The relationship between the fractal dimensions of a type of fractal functions and the order of their fractional calculus

Abstract

The present paper investigate the relationship between the Hausdorff dimension of a type of fractal functions and the order of their Riemann–Liouville fractional calculus. Two examples of obvious practical value have been shown.

Introduction

A variety of interesting fractals, both of theoretical and practical importance, occur as graphs of functions. Indeed, many phenomena display fractal features when plotted as functions of time. Examples include atmospheric pressure, levels of reservoirs and prices on the stock market, at least when recorded over fairly long time spans. Fractal functions are also fundamental to E-infinity theory (see Refs. [12], [13], [14], [15], etc). On one hand, graphs of such functions are special fractals. A lot of fractals of E-infinity theory are composed of such fractals. On the other hand, they are special functions. We can make fractional calculus on them. So it will be important complement of E-infinity theory.

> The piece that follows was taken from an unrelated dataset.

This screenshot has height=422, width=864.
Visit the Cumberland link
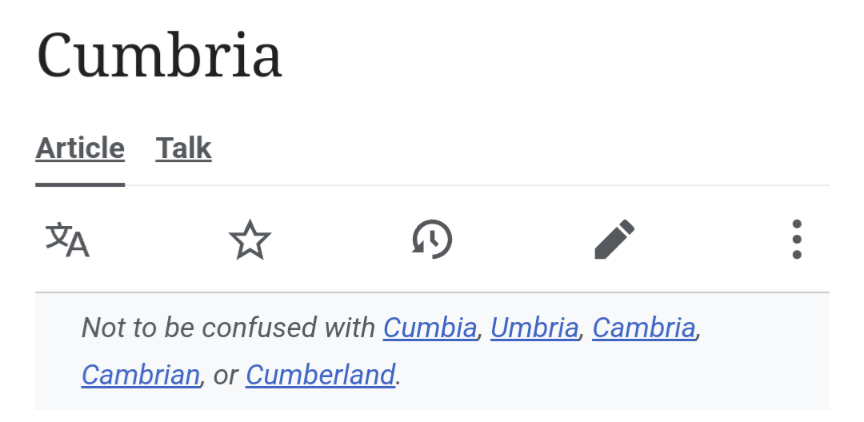320,375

It is important and necessary to discuss the variance ratio of such functions. But they are often nowhere differentiable, even they are continuous function. So, we appeal to fractional calculus which used to investigate fractal functions as a tool becomes more and more important in the studies of fractal analysis (see Refs. [1], [3], [4], [8], [9], [10], [11], etc).

Dimension is the most important topological invariant of a topology. It is more fundamental and basic than the Euler class. In Ref. [8], Yao proved that there exist some linear connection between the order of the fractional calculus and the fractal dimensions of the graph of Weierstrass function. He mainly considered the Box, Packing and K-dimension. However, the Hausdorff dimension is more accurate than the three dimensions. Our present paper considers the relationship between the Hausdorff dimension of the Besicovitch functions and the order of their Riemann–Liouville fractional calculus.

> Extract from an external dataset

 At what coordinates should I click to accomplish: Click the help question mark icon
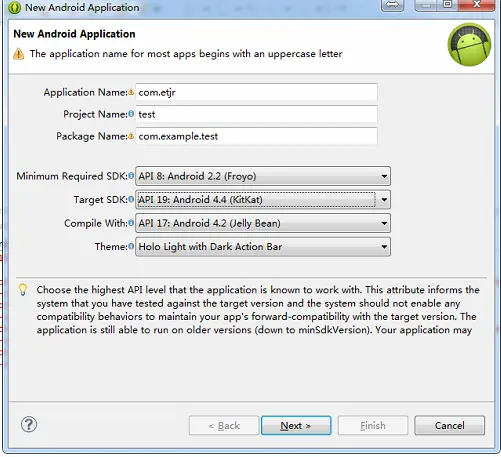29,424
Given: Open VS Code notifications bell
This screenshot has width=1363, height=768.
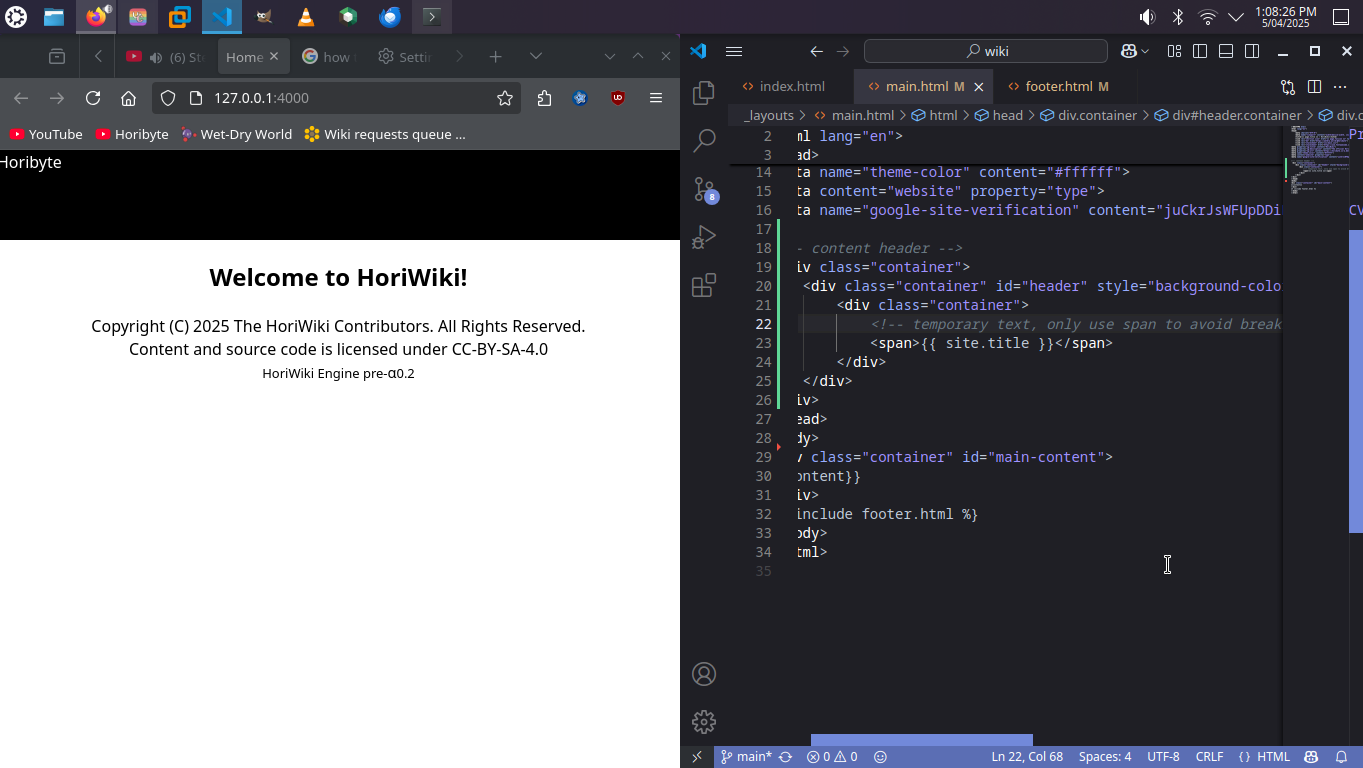Looking at the screenshot, I should 1342,757.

The Riemann–Liouville fractional calculus is defined as follows:

Definition 1.1 [5], [6]

Let f be piecewisely continuous on $(0\text{,}\infty )$, and local integrable on $[0\text{,}\infty )$. Then for $t>0\text{,}\mathit{Re}(v)>0$, we call

$$D^{-v}f(t)=\frac{1}{\Gamma (v)}{\int }_0^t(t-x{)}^{v-1}f(x)\mathrm{d}x$$

the Riemann–Liouville fractional integral of f of order v. For $0<u<1$, we call

$$D^{u}f(t)=D[D^{u-1}f(t)]$$

the Riemann–Liouville fractional derivative of f of order u.

Now we are mainly interested in considering some generalized fractal functions, i.e., the Besicovitch functions which is defined by

$$B(t)=\sum _{n⩾1}{\lambda }_n^{-\alpha }\sin ({\lambda }_{n}t)\text{,}0<\alpha <1\text{,}{\lambda }_n\nearrow +\infty \text{.}$$

For $0<\alpha \text{,}v\text{,}u<1$ with $0<\alpha +v<1\text{,}0<u<\alpha \text{,}{\lambda }_1>1$, denote by

$$g(t)≔D^{-v}B(t)=\sum _{n⩾1}{\lambda }_n^{-\alpha }{S}_t(v\text{,}{\lambda }_n)$$

the fractional integral of Besicovitch functions $B(t)$ of order v, and denote by

$$m(t)≔D^{u}B(t)=\sum _{n⩾1}{\lambda }_n^{1-\alpha }{C}_t(1-u\text{,}{\lambda }_n)$$

the fractional derivative of Besicovitch functions $B(t)$ of order u. Here $S_t(v\text{,}a)\text{,}{C}_t(v\text{,}a)$ denote the fractional calculus of $\sin \mathit{at}$ and $\cos \mathit{at}$ of order v respectively.